#### [Task goal]
An identical copy of the records below is the expected result.

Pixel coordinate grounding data
Segment Open

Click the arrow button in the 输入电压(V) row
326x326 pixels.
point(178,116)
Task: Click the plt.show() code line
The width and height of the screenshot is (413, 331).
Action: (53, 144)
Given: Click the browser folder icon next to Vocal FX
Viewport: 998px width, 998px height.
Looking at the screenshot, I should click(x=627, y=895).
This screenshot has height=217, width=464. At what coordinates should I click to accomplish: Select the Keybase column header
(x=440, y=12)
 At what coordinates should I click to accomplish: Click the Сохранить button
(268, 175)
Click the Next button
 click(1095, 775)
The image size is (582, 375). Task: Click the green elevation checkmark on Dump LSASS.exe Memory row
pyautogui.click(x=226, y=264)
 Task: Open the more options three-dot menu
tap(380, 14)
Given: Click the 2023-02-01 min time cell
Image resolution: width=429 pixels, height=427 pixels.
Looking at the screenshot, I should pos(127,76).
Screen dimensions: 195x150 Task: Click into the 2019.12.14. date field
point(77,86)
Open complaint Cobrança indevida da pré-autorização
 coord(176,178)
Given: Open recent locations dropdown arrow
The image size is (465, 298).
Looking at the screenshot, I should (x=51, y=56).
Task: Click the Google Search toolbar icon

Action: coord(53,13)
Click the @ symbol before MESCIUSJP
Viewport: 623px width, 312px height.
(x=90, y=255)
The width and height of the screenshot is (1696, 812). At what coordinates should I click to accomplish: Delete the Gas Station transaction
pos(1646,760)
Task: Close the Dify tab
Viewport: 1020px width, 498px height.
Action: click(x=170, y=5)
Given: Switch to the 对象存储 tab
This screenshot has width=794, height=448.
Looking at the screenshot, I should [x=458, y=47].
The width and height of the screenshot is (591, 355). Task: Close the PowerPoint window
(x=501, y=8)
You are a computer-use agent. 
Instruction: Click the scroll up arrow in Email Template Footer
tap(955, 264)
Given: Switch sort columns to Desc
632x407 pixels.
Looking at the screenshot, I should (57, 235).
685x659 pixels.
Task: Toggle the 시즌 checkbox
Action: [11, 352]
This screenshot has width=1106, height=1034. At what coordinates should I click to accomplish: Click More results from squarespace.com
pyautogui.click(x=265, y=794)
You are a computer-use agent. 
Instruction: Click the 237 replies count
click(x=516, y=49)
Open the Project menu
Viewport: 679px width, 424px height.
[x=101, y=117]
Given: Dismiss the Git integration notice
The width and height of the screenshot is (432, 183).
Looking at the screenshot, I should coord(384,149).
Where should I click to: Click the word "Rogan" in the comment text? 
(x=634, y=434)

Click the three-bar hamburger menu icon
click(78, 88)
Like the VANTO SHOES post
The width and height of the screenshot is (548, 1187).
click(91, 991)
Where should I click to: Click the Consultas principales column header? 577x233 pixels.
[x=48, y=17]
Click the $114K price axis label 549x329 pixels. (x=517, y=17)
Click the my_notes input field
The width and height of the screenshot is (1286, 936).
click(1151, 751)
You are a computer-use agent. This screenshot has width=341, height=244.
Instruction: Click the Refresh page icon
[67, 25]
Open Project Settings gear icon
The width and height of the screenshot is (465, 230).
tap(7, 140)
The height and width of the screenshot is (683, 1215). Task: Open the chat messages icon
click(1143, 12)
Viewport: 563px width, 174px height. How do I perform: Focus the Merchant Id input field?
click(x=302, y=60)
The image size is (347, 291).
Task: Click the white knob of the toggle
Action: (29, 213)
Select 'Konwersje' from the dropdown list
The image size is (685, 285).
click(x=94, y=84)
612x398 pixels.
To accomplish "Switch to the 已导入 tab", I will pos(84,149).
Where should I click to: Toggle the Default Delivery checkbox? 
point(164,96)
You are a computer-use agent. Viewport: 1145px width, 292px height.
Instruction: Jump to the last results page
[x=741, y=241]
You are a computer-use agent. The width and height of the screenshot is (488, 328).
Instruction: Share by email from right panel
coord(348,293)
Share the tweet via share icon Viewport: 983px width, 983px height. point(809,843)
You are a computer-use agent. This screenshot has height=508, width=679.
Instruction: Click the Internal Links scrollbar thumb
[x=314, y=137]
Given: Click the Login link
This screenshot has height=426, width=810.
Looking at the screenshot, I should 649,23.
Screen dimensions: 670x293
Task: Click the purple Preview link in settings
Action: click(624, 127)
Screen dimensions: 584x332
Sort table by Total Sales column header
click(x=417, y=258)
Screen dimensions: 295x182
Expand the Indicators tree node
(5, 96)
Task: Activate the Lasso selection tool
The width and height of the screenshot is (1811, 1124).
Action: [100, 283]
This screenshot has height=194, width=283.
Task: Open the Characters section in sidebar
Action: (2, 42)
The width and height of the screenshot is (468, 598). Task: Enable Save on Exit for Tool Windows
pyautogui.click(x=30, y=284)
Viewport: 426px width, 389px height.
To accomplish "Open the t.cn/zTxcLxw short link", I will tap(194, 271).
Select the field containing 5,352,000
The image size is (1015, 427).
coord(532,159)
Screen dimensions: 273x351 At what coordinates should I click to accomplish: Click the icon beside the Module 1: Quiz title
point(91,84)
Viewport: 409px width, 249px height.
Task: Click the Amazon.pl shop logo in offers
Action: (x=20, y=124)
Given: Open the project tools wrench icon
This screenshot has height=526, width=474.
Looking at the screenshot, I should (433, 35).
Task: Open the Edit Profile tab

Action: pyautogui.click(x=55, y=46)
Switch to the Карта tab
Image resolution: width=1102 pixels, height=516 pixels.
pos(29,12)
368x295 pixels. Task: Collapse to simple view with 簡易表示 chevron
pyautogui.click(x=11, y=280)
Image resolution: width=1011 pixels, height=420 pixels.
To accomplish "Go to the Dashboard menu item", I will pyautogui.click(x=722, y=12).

Segment Closed

#### [Solution to this problem]
Click the arrow button in the 输入电压(V) row
326x326 pixels.
point(178,116)
Task: Click the plt.show() code line
The width and height of the screenshot is (413, 331).
Action: (53, 144)
Given: Click the browser folder icon next to Vocal FX
Viewport: 998px width, 998px height.
Looking at the screenshot, I should click(x=627, y=895).
This screenshot has height=217, width=464. At what coordinates should I click to accomplish: Select the Keybase column header
(x=440, y=12)
 At what coordinates should I click to accomplish: Click the Сохранить button
(268, 175)
Click the Next button
 click(1095, 775)
The image size is (582, 375). Task: Click the green elevation checkmark on Dump LSASS.exe Memory row
pyautogui.click(x=226, y=264)
 Task: Open the more options three-dot menu
tap(380, 14)
Given: Click the 2023-02-01 min time cell
Image resolution: width=429 pixels, height=427 pixels.
Looking at the screenshot, I should pos(127,76).
Screen dimensions: 195x150 Task: Click into the 2019.12.14. date field
point(77,86)
Open complaint Cobrança indevida da pré-autorização
 coord(176,178)
Given: Open recent locations dropdown arrow
The image size is (465, 298).
Looking at the screenshot, I should (x=51, y=56).
Task: Click the Google Search toolbar icon

Action: coord(53,13)
Click the @ symbol before MESCIUSJP
Viewport: 623px width, 312px height.
(x=90, y=255)
The width and height of the screenshot is (1696, 812). At what coordinates should I click to accomplish: Delete the Gas Station transaction
pos(1646,760)
Task: Close the Dify tab
Viewport: 1020px width, 498px height.
Action: click(x=170, y=5)
Given: Switch to the 对象存储 tab
This screenshot has width=794, height=448.
Looking at the screenshot, I should [x=458, y=47].
The width and height of the screenshot is (591, 355). Task: Close the PowerPoint window
(x=501, y=8)
You are a computer-use agent. 
Instruction: Click the scroll up arrow in Email Template Footer
tap(955, 264)
Given: Switch sort columns to Desc
632x407 pixels.
Looking at the screenshot, I should (57, 235).
685x659 pixels.
Task: Toggle the 시즌 checkbox
Action: [11, 352]
This screenshot has width=1106, height=1034. At what coordinates should I click to accomplish: Click More results from squarespace.com
pyautogui.click(x=265, y=794)
You are a computer-use agent. 
Instruction: Click the 237 replies count
click(x=516, y=49)
Open the Project menu
Viewport: 679px width, 424px height.
[x=101, y=117]
Given: Dismiss the Git integration notice
The width and height of the screenshot is (432, 183).
Looking at the screenshot, I should coord(384,149).
Where should I click to: Click the word "Rogan" in the comment text? 
(x=634, y=434)

Click the three-bar hamburger menu icon
click(78, 88)
Like the VANTO SHOES post
The width and height of the screenshot is (548, 1187).
click(91, 991)
Where should I click to: Click the Consultas principales column header? 577x233 pixels.
[x=48, y=17]
Click the $114K price axis label 549x329 pixels. (x=517, y=17)
Click the my_notes input field
The width and height of the screenshot is (1286, 936).
click(1151, 751)
You are a computer-use agent. This screenshot has width=341, height=244.
Instruction: Click the Refresh page icon
[67, 25]
Open Project Settings gear icon
The width and height of the screenshot is (465, 230).
tap(7, 140)
The height and width of the screenshot is (683, 1215). Task: Open the chat messages icon
click(1143, 12)
Viewport: 563px width, 174px height. How do I perform: Focus the Merchant Id input field?
click(x=302, y=60)
The image size is (347, 291).
Task: Click the white knob of the toggle
Action: (29, 213)
Select 'Konwersje' from the dropdown list
The image size is (685, 285).
click(x=94, y=84)
612x398 pixels.
To accomplish "Switch to the 已导入 tab", I will pos(84,149).
Where should I click to: Toggle the Default Delivery checkbox? 
point(164,96)
You are a computer-use agent. Viewport: 1145px width, 292px height.
Instruction: Jump to the last results page
[x=741, y=241]
You are a computer-use agent. The width and height of the screenshot is (488, 328).
Instruction: Share by email from right panel
coord(348,293)
Share the tweet via share icon Viewport: 983px width, 983px height. point(809,843)
You are a computer-use agent. This screenshot has height=508, width=679.
Instruction: Click the Internal Links scrollbar thumb
[x=314, y=137]
Given: Click the Login link
This screenshot has height=426, width=810.
Looking at the screenshot, I should 649,23.
Screen dimensions: 670x293
Task: Click the purple Preview link in settings
Action: click(624, 127)
Screen dimensions: 584x332
Sort table by Total Sales column header
click(x=417, y=258)
Screen dimensions: 295x182
Expand the Indicators tree node
(5, 96)
Task: Activate the Lasso selection tool
The width and height of the screenshot is (1811, 1124).
Action: [100, 283]
This screenshot has height=194, width=283.
Task: Open the Characters section in sidebar
Action: (2, 42)
The width and height of the screenshot is (468, 598). Task: Enable Save on Exit for Tool Windows
pyautogui.click(x=30, y=284)
Viewport: 426px width, 389px height.
To accomplish "Open the t.cn/zTxcLxw short link", I will tap(194, 271).
Select the field containing 5,352,000
The image size is (1015, 427).
coord(532,159)
Screen dimensions: 273x351 At what coordinates should I click to accomplish: Click the icon beside the Module 1: Quiz title
point(91,84)
Viewport: 409px width, 249px height.
Task: Click the Amazon.pl shop logo in offers
Action: (x=20, y=124)
Given: Open the project tools wrench icon
This screenshot has height=526, width=474.
Looking at the screenshot, I should (433, 35).
Task: Open the Edit Profile tab

Action: pyautogui.click(x=55, y=46)
Switch to the Карта tab
Image resolution: width=1102 pixels, height=516 pixels.
pos(29,12)
368x295 pixels. Task: Collapse to simple view with 簡易表示 chevron
pyautogui.click(x=11, y=280)
Image resolution: width=1011 pixels, height=420 pixels.
To accomplish "Go to the Dashboard menu item", I will pyautogui.click(x=722, y=12).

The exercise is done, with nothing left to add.